(Records provided)
╭──
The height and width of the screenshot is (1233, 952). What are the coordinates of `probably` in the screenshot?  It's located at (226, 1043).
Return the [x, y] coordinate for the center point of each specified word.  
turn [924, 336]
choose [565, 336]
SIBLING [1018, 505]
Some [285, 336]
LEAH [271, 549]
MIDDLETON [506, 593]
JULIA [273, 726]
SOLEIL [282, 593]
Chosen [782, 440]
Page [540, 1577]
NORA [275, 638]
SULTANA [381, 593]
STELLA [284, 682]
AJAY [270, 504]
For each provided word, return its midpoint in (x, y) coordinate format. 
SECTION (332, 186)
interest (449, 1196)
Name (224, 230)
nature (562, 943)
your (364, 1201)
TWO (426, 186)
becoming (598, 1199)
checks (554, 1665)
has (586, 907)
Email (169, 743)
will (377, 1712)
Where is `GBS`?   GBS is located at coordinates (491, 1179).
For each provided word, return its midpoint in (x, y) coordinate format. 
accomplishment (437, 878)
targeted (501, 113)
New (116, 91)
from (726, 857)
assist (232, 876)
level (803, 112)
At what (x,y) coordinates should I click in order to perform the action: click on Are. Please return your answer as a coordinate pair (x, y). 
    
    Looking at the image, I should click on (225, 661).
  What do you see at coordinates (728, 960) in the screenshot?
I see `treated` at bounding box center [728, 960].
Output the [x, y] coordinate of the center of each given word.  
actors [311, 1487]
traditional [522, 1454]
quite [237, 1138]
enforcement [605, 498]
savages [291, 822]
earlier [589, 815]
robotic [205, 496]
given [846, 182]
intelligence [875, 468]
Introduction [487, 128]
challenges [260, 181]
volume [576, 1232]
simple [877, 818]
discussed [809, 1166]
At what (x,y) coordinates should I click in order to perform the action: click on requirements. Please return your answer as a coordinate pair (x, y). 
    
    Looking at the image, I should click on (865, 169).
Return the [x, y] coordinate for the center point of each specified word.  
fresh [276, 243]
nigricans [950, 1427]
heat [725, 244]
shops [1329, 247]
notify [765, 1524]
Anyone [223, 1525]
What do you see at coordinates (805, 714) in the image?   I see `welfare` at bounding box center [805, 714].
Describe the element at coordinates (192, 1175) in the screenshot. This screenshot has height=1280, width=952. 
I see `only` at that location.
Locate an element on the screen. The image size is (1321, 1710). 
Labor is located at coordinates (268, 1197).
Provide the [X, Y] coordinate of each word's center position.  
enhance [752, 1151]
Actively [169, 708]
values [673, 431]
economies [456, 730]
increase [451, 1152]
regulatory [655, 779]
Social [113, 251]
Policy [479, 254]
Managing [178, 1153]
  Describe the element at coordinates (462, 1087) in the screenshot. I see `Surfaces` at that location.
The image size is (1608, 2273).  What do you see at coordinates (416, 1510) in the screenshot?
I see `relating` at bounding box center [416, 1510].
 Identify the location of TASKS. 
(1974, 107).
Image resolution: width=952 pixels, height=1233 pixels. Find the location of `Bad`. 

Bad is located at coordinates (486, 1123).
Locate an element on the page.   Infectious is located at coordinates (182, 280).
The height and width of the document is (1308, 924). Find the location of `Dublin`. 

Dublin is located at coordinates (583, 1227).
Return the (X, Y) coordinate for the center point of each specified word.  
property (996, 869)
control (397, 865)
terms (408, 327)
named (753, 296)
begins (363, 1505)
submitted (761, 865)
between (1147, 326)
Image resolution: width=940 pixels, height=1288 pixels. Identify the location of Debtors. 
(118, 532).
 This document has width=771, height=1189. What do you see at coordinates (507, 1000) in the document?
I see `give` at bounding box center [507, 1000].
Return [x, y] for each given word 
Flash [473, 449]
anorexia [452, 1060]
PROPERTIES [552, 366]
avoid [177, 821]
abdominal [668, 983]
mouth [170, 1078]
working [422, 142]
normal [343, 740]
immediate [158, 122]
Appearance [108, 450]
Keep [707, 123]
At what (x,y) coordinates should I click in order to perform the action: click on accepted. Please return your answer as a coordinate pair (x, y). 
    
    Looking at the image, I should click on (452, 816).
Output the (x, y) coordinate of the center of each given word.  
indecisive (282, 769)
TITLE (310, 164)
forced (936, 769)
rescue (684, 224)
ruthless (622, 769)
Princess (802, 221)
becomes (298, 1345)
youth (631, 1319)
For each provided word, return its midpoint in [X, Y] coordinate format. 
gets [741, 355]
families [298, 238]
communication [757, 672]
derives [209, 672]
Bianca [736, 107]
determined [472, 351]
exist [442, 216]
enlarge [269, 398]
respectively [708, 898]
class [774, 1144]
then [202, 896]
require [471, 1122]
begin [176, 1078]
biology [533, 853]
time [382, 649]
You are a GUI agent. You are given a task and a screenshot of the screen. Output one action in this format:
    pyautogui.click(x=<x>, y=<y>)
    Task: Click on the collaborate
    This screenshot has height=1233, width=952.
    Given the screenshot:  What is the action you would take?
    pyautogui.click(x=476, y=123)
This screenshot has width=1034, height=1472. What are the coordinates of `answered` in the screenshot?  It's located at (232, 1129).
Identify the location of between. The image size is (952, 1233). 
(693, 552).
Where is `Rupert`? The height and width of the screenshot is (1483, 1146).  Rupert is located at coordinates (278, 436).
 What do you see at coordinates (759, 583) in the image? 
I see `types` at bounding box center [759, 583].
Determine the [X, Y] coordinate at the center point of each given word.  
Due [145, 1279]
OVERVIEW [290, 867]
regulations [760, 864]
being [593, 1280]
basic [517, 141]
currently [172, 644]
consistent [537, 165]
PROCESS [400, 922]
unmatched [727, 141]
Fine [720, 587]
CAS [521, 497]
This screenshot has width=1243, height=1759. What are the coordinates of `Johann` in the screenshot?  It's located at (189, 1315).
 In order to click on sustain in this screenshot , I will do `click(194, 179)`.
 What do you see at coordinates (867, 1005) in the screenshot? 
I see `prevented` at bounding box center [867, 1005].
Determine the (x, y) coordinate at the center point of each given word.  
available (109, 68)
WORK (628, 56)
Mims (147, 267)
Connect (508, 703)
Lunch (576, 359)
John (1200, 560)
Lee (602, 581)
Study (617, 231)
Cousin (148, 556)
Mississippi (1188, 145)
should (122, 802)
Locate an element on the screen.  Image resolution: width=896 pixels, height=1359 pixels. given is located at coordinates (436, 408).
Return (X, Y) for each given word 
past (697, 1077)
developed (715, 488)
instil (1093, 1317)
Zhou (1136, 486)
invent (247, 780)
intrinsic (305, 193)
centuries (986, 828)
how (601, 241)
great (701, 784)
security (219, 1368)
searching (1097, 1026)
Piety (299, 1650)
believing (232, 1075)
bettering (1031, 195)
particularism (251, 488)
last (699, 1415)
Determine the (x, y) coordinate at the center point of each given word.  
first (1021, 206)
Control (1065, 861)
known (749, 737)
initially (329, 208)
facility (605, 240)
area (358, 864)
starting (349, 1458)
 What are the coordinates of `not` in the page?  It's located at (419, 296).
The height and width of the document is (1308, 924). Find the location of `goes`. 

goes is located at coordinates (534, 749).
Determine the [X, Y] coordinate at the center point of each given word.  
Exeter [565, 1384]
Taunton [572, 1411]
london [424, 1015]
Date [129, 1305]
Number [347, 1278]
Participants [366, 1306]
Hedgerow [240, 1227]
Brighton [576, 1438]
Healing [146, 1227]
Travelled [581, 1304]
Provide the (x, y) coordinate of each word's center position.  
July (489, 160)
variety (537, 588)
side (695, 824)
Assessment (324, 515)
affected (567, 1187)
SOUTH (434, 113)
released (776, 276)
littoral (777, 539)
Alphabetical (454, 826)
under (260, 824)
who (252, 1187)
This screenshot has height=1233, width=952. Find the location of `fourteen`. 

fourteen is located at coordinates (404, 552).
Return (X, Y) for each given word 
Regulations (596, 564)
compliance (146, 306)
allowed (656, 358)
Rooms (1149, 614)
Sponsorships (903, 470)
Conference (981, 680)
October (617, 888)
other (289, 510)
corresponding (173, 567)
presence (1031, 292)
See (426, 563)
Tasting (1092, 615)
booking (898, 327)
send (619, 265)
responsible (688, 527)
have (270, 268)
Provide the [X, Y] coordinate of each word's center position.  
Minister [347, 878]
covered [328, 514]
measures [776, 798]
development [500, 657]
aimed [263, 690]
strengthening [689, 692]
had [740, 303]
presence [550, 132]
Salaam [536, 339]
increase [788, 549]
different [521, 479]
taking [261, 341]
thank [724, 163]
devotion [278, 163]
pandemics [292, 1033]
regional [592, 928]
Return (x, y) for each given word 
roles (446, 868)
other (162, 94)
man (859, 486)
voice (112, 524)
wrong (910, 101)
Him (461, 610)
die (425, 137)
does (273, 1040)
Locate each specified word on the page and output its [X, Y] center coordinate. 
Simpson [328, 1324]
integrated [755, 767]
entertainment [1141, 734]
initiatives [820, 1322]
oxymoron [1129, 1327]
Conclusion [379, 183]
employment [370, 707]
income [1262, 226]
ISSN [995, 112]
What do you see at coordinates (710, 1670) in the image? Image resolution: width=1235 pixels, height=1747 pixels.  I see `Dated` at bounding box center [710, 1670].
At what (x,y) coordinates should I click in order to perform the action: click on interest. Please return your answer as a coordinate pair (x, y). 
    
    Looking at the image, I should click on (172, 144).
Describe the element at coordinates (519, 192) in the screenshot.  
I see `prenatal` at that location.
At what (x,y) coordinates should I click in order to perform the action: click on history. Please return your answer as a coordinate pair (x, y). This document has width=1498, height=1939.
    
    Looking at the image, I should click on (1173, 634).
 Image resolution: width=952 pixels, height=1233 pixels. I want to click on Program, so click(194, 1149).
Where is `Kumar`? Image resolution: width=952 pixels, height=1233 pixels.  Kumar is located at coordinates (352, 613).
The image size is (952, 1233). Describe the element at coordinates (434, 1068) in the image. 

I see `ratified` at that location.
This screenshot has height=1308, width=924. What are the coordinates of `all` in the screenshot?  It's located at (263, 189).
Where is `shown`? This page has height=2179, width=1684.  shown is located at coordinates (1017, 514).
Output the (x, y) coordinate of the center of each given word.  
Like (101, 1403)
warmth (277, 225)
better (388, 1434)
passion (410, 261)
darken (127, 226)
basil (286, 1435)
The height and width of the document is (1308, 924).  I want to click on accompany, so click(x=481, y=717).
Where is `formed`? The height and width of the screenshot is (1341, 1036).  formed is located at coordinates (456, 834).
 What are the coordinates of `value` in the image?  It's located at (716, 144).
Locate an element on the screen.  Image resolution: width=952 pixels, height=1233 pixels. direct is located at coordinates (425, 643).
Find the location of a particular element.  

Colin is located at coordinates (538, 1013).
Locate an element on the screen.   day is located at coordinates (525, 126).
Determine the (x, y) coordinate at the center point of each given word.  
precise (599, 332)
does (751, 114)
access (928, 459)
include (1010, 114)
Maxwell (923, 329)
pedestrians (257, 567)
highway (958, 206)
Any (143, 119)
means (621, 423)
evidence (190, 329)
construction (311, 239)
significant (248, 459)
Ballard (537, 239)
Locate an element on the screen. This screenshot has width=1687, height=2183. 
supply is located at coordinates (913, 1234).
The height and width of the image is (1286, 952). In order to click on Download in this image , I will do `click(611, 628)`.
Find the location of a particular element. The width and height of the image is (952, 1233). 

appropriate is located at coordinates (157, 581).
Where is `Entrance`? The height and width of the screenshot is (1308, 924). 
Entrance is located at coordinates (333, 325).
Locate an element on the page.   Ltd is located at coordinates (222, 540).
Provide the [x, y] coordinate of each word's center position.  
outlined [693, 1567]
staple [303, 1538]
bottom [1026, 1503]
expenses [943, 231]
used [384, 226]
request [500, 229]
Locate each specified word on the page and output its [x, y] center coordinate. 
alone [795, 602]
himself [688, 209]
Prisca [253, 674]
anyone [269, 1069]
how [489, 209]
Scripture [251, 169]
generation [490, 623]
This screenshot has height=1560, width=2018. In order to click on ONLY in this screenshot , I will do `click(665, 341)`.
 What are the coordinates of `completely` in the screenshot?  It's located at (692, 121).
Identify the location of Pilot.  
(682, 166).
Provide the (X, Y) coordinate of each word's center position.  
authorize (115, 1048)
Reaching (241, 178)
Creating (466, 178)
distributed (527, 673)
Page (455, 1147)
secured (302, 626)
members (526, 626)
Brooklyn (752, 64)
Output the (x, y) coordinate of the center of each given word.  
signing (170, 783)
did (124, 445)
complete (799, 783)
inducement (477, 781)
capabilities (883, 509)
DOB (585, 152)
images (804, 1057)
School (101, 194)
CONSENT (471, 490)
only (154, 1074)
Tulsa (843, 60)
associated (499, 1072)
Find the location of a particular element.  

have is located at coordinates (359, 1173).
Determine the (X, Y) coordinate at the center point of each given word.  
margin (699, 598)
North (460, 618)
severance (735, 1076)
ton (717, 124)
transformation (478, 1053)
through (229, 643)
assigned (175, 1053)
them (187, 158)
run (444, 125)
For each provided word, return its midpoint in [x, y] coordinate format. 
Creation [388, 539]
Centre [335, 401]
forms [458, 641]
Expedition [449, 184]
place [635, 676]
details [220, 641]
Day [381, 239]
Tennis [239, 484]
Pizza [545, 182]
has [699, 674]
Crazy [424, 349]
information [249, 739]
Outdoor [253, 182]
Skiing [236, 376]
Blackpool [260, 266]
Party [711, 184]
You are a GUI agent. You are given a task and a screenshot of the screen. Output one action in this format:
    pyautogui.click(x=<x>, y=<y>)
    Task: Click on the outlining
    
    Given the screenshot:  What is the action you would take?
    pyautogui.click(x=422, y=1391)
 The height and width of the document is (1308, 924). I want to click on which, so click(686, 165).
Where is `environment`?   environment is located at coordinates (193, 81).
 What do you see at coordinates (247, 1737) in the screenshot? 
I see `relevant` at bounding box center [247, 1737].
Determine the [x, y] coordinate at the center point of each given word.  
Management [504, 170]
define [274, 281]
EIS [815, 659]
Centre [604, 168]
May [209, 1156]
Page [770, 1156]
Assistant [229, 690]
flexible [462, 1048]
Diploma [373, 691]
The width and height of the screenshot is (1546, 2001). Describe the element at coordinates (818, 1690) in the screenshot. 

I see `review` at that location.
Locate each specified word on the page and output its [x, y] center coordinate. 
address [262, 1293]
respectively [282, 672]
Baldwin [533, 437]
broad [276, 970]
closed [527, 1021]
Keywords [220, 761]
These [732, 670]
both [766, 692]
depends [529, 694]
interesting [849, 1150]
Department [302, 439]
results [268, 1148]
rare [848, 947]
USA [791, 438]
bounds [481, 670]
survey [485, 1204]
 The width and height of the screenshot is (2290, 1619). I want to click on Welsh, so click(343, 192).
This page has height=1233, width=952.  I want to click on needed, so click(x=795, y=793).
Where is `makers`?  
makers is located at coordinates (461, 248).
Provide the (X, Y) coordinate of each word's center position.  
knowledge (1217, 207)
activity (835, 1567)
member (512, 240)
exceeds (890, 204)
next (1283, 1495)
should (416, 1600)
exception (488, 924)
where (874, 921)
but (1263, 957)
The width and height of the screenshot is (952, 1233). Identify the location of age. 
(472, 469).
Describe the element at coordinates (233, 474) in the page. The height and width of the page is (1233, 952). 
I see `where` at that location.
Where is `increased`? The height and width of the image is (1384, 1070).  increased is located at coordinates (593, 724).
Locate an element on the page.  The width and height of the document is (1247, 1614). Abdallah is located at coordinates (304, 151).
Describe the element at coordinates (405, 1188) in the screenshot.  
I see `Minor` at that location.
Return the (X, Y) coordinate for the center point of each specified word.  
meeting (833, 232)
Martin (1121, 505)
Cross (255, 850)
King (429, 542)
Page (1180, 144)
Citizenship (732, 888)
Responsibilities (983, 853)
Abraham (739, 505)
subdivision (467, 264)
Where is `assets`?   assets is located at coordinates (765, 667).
╰──
(Goal) From the data above, copy out every line that contains the string "pyautogui". Case counts.

(Answer)
    pyautogui.click(x=<x>, y=<y>)
    pyautogui.click(x=476, y=123)
    pyautogui.click(x=<x>, y=<y>)
    pyautogui.click(x=422, y=1391)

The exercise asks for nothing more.